On the screen, Mankho’s face dissolved to show the little girl huddled on a slab floor, face lifted—drained of color, eyes huge and nakedly open, soft round chin trembling—the sound of her breathing—fast, harsh, catching—her soft pleas that gave way to hiccups—the click of the gun’s action cocking—the sharp flat ringing crack of the gunshot . . . She never screamed.
“And that, people, is how Nestor Mankho catapulted himself to the top of the terrorist food chain. His theory was perfectly sound, as far as it went. Mureyev, not being a terrorist at heart, couldn’t see when the theory was pushed too far. Remember, Mankho’s an anarchist. He didn’t give a damn about the Amur separatists or anything else. He doesn’t have a cause—he wanted to be the guy who destroyed Shamir Mureyev, ended a planetary movement, and manipulated the Halith government. Not with six hundred victims, but just one—on video. And he did. That’s what we’re dealing with.”
* * *
In his spacious temporary office, Huron pulled out a flask, put two plastic cups he’d retrieved from next to the coffee machine on his desk, and poured them both three-quarters full. He pushed one across to Commander Wesselby.
“After that, I need a drink.”
“You knew all that,” she said softly, reaching for it. “You’ve seen it before.” As she picked up the cup, he saw her fingers were trembling.
“Yeah.
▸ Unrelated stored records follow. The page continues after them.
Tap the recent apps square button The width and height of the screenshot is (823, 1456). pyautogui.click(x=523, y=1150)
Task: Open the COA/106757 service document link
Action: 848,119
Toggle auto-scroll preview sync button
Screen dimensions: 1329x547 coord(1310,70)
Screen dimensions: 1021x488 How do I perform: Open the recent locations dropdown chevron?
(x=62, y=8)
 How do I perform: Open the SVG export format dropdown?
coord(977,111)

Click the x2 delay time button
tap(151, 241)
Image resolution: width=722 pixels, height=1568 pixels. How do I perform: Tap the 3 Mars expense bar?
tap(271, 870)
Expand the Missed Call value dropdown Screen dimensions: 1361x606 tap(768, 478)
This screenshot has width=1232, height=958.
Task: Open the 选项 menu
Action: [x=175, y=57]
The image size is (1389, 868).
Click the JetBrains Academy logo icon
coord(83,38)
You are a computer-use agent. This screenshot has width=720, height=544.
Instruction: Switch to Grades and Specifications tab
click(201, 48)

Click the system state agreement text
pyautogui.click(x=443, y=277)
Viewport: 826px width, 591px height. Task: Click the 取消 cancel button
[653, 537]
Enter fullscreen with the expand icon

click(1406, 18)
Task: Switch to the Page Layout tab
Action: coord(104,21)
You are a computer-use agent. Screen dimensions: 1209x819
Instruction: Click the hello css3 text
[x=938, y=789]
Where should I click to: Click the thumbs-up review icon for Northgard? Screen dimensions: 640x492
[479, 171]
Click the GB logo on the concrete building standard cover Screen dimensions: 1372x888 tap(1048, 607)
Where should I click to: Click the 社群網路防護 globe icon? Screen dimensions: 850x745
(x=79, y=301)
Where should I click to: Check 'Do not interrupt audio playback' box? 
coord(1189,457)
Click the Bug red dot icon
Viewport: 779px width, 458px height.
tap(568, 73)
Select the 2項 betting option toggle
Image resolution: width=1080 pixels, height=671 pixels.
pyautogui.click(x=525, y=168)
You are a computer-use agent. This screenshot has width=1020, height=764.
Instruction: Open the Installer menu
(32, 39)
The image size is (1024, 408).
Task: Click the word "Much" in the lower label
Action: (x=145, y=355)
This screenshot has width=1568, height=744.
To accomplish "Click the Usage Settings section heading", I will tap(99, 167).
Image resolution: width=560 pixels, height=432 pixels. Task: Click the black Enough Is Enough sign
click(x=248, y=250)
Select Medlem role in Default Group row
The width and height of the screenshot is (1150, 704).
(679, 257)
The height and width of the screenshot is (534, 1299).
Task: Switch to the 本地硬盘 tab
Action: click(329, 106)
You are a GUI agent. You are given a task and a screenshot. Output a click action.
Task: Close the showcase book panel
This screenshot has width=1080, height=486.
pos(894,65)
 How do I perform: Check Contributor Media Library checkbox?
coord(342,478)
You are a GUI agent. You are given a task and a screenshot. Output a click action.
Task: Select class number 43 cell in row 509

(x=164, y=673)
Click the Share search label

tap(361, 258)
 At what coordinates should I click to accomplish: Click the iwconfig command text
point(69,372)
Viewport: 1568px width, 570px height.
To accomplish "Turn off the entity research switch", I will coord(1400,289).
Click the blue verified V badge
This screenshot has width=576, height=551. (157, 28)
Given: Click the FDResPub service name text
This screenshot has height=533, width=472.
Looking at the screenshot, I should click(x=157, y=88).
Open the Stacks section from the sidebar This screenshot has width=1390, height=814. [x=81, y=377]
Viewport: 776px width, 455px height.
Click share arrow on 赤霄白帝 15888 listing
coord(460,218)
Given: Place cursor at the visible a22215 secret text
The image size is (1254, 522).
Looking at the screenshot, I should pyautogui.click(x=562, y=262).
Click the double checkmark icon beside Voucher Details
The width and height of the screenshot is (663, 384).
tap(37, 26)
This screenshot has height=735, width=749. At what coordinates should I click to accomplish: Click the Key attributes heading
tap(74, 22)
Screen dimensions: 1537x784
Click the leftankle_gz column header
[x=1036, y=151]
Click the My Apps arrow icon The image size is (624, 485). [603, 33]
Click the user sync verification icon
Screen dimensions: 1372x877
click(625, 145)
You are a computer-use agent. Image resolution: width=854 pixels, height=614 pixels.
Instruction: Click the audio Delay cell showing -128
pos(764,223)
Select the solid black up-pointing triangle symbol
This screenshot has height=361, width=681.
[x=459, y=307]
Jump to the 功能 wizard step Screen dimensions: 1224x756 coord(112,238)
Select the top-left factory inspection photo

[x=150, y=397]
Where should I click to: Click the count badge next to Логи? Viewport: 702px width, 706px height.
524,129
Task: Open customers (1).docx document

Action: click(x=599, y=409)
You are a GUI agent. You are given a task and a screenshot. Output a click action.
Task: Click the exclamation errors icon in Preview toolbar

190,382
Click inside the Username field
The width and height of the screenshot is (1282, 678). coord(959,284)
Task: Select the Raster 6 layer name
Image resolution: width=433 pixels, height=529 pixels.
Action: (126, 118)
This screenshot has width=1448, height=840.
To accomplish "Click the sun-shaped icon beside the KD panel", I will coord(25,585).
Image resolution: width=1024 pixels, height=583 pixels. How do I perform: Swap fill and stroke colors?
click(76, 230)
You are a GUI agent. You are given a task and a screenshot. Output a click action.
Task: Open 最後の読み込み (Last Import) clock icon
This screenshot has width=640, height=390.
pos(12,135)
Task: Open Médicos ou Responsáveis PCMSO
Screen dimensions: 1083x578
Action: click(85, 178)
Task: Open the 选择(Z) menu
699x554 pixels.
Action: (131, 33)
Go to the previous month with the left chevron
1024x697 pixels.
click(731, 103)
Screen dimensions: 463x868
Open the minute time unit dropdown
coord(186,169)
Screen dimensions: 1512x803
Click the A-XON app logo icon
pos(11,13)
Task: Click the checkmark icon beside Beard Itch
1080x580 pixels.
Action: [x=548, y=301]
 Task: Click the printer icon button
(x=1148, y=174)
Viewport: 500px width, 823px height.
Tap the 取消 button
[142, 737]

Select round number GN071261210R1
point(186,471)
But it’s not like that makes it any easier.”
“No.” She sipped, her eyes widening as the raw alcohol bit—but that didn’t account for everything he saw there. “No, it doesn’t.”
Chapter Twenty-One
CGHQ Main Annex
Lunar 1, Tycho Prime
Luna, Sol
The department secretary rang Huron at his desk as he was putting the final touches on an update to a preliminary report he’d submitted, recommending their proposal be moved from strictly analytic footing to the exploratory phase of an actual operation. Kris had dumped core for them: everything she could recall about Mankho’s facility, the planet it was on, and the trip there and back. The loan had been not quite two years ago, so the data weren’t current, but they also weren’t necessarily outdated, and while only two firm conclusions could be drawn, they were important ones.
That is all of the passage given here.